==== GIVEN DATA ====

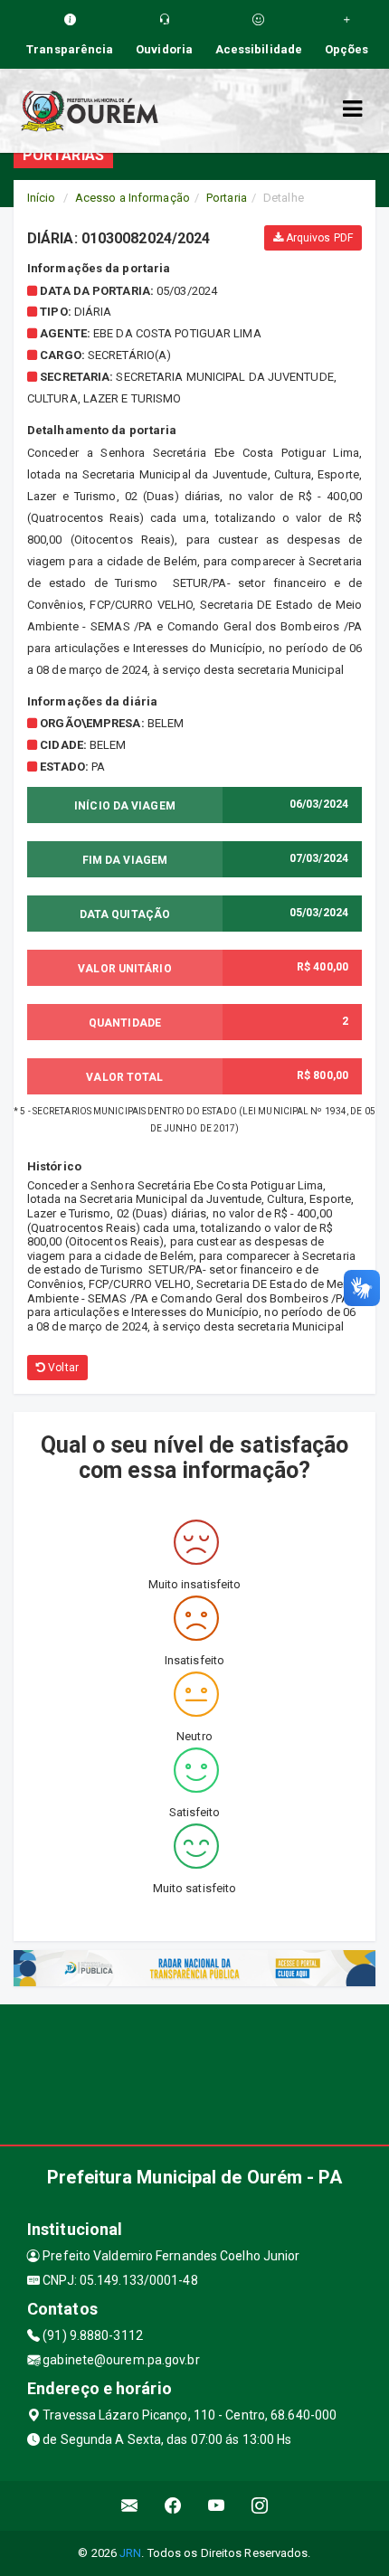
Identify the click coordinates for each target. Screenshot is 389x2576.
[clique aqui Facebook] (173, 2506)
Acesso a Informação (132, 197)
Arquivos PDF (318, 238)
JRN (130, 2553)
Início (41, 197)
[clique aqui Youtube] (216, 2506)
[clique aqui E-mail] (130, 2506)
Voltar (62, 1367)
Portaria (226, 197)
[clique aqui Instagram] (260, 2506)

====

> _WHAT THE EXERCISE ASKS_
Print the listing exactly, but skip its pictures.

> _REPLY_
Identify the click coordinates for each target. Screenshot is 389x2576.
[clique aqui Facebook] (173, 2506)
Acesso a Informação (132, 197)
Arquivos PDF (318, 238)
JRN (130, 2553)
Início (41, 197)
[clique aqui Youtube] (216, 2506)
[clique aqui E-mail] (130, 2506)
Voltar (62, 1367)
Portaria (226, 197)
[clique aqui Instagram] (260, 2506)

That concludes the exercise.